According to Reuters, US President Donald Trump announced a two-week ceasefire with Iran shortly before a critical deadline.
This move has ignited a relief rally across international bourses. Investors are hopeful that the agreement will lead to a resumption of energy flows through the Strait of Hormuz.
The announcement came less than two hours before a scheduled escalation.
The US had previously threatened strikes on Iranian infrastructure if the waterway remained closed.
Reuters reported that Iran agreed to cease counter-attacks and ensure safe passage for vessels provided that attacks against its territory stopped.
This de-escalation follows a month-long conflict that has severely disrupted global shipping and energy security.

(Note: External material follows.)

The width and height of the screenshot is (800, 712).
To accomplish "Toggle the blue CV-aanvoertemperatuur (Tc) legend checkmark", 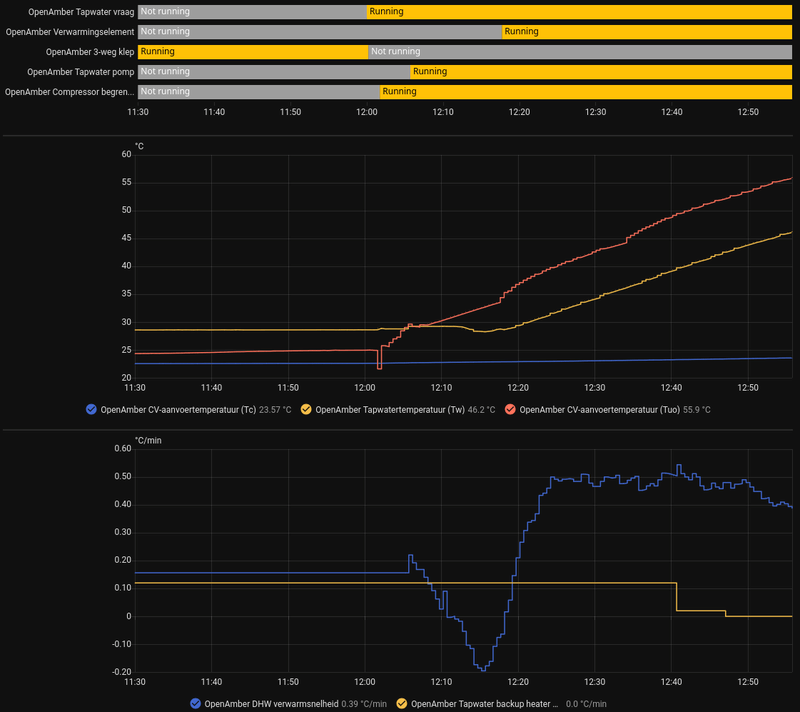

Brent oil futures plummeted by 13.7 percent to $94.29 per barrel. Simultaneously, US crude futures dropped 16 percent to settle at $94.93.
Despite this sharp decline, prices remain substantially higher than levels recorded before the outbreak of hostilities.
Analysts noted that the damage already inflicted on Middle Eastern energy infrastructure may keep prices structurally elevated for the foreseeable future.
Equity markets responded with immediate optimism. European stocks rose by 4% while Wall Street futures indicated gains between 2.7 percent and 3.5 percent.
This surge followed a strong performance across Asian markets earlier in the day.
The US dollar retreated from its recent highs as investors moved away from haven assets. The dollar index eased to 98.842 against a basket of major currencies.
Some market participants have characterised the move as the 'TACO trade', an acronym for 'Trump Always Chickens Out'.
This refers to the President's history of high-stakes brinkmanship followed by sudden policy reversals.
Nabil Milali, a portfolio manager at Edmond de Rothschild, told Reuters that the President likely calculated that further escalation would backfire.
He described the move as a unilateral decision driven by limited strategic options. Fixed-income markets saw a dramatic shift as bond yields fell.
The yield on the benchmark US 10-year Treasury note dropped to 4.2438 percent.
This represents its lowest level since mid-March. Traders are once again weighing the possibility of interest rate cuts from the Federal Reserve later this year.
In Europe, government bond yields also declined sharply. Market participants have scaled back bets on future rate hikes from the European Central Bank.
The sustainability of this rally remains a subject of intense debate. Rohan Khanna, head of euro rates strategy at Barclays, told Reuters that the evolution of oil would determine if this rally continues.
He noted that while the immediate pressure on the ECB to hike rates in April has diminished, the situation remains fluid.
Many investors are hesitant to place major long-term bets until a more permanent peace is established.
Gold prices continued to climb, rising 1.7 percent to $4,783 per ounce. This suggests that some caution still lingers despite the positive headlines.
Martin Whetton, head of financial markets strategy at Westpac, told Reuters that people are not yet ready to take significant new risks.
He emphasised that a lasting peace is required to fundamentally change market sentiment. For now, the two-week window provides a much-needed period of stability for the global economy.